Le droit français impose déjà une proportion de personnes de chaque sexe d’au moins 40 % dans les conseils d’administration ou de surveillance des SA et SCA dont les actions sont admises aux négociations sur un marché réglementé et dans ceux des SA et SCA qui, pour le troisième exercice consécutif, emploient plus de 250 salariés et réalisent un chiffre d’affaires net ou présentent un bilan d’au moins 50 millions d’euros.
La loi nouvelle précise que la transposition devra au moins correspondre au champ d’application actuellement prévu par le Code de commerce et garantir, dans les conseils d’administration ou de surveillance des sociétés commerciales, l’exigence d’une proportion minimale de 40 % du sexe le moins représenté, pour l’ensemble de leurs membres, quelles que soient leurs modalités de désignation.
Un allégement des obligations de mixité dans les conseils d’administration et de surveillance des SA et SCA non cotées est donc exclu, même si, on le rappelle, elles n’entrent pas dans le champ d’application de la directive.
L’ordonnance devrait en revanche faire évoluer le dispositif actuel afin que soient pris en compte, dans la proportion minimale de 40 %, les administrateurs ou membres du conseil de surveillance de SA représentant les salariés et ceux élus pour représenter les salariés actionnaires, ce qui n’est pas le cas aujourd’hui.
La loi prévoit que la transposition devra garantir l’exigence d’une proportion minimale de 40 % du sexe le moins représenté dans les conseils d’administration ou de surveillance « des sociétés commerciales ». Elle autorise par ailleurs le Gouvernement à adapter, « afin d’assurer leur cohérence […], les différentes obligations relatives à la représentation équilibrée entre les femmes et les hommes au sein des organes des sociétés commerciales en harmonisant ces obligations ».
Ainsi, la loi ne paraît pas exclure une extension de l’obligation de mixité aux SAS dotées d’un organe collégial, ni au directoire des SA de type dualiste.

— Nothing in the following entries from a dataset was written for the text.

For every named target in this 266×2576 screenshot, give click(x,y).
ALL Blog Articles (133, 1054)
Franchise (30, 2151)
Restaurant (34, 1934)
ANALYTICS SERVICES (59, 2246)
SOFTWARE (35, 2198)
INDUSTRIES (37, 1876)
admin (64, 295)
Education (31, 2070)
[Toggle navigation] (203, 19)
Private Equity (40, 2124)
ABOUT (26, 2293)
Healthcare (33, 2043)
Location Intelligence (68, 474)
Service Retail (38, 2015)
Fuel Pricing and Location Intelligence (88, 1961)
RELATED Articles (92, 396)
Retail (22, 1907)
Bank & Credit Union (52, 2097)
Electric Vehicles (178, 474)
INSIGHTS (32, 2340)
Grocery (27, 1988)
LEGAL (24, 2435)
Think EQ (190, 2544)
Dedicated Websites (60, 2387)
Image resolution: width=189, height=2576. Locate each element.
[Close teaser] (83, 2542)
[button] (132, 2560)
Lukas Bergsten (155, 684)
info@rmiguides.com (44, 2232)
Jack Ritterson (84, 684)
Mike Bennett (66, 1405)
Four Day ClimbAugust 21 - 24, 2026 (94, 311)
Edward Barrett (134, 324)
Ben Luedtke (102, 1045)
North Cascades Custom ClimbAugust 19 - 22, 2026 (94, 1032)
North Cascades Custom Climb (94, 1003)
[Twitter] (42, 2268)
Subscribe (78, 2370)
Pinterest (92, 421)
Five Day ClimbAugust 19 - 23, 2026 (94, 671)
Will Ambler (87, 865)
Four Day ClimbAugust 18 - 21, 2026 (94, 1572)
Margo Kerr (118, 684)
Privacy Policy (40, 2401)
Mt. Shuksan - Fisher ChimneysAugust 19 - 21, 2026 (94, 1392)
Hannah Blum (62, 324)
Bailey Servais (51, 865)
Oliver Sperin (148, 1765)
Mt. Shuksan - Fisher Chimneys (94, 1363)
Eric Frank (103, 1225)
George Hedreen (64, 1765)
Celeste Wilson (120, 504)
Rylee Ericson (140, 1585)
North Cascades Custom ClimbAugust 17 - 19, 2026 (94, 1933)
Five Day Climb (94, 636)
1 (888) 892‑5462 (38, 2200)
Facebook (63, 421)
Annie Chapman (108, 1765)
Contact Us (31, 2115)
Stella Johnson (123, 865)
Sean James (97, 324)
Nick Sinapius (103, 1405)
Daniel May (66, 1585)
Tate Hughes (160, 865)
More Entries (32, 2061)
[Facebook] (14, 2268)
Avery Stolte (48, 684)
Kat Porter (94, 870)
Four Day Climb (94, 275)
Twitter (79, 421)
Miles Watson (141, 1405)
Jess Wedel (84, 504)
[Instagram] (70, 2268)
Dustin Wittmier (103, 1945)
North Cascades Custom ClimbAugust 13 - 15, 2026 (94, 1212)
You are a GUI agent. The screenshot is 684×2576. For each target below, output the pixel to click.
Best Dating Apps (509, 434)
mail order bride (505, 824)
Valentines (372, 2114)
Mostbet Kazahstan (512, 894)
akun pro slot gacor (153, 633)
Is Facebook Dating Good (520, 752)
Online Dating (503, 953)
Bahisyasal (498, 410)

Il faudra toutefois attendre l’ordonnance pour être fixé.
La loi d’habilitation interdit au Gouvernement de prévoir de nouvelles sanctions en cas de méconnaissance des règles relative à l’équilibre entre les femmes et les hommes.
Il faut dire que le droit français est déjà bien pourvu dans ce domaine : rappelons que le non-respect des obligations de mixité dans les conseils d’administration ou de surveillance entraîne la nullité de toute nomination ou désignation qui n’a pas pour effet de remédier à l’irrégularité de la composition du conseil, cette nullité étant susceptible d’entraîner la nullité des délibérations du conseil, les textes ne l’excluant plus depuis la loi Pacte du 22 mai 2019. Dans les SA, le non-respect des obligations de mixité entraîne en outre la suspension du versement des rémunérations versées au titre des fonctions d’administrateur ou de membre du conseil de surveillance (ex-jetons de présence) (art. L 225-45, al. 2 et L 225-83, al. 2 ; voir aussi art. L 22-10-3 et L 22-10-21).
L’ordonnance devra désigner un ou plusieurs organismes dotés de moyens suffisants pour suivre, analyser et soutenir l’équilibre entre les femmes et les hommes dans la composition des conseils d’administration et de surveillance des sociétés commerciales. Au cours des travaux parlementaires, il a été précisé que le choix de cet organisme n’était pas encore arrêté.
Enfin la loi d’habilitation autorise le Gouvernement à harmoniser les règles de représentation équilibrée entre les femmes et les hommes applicables aux conseils d’administration et de surveillance des établissements publics avec celles prévues pour les sociétés commerciales, avec les adaptations nécessaires, et à les étendre aux groupements d’intérêts publics.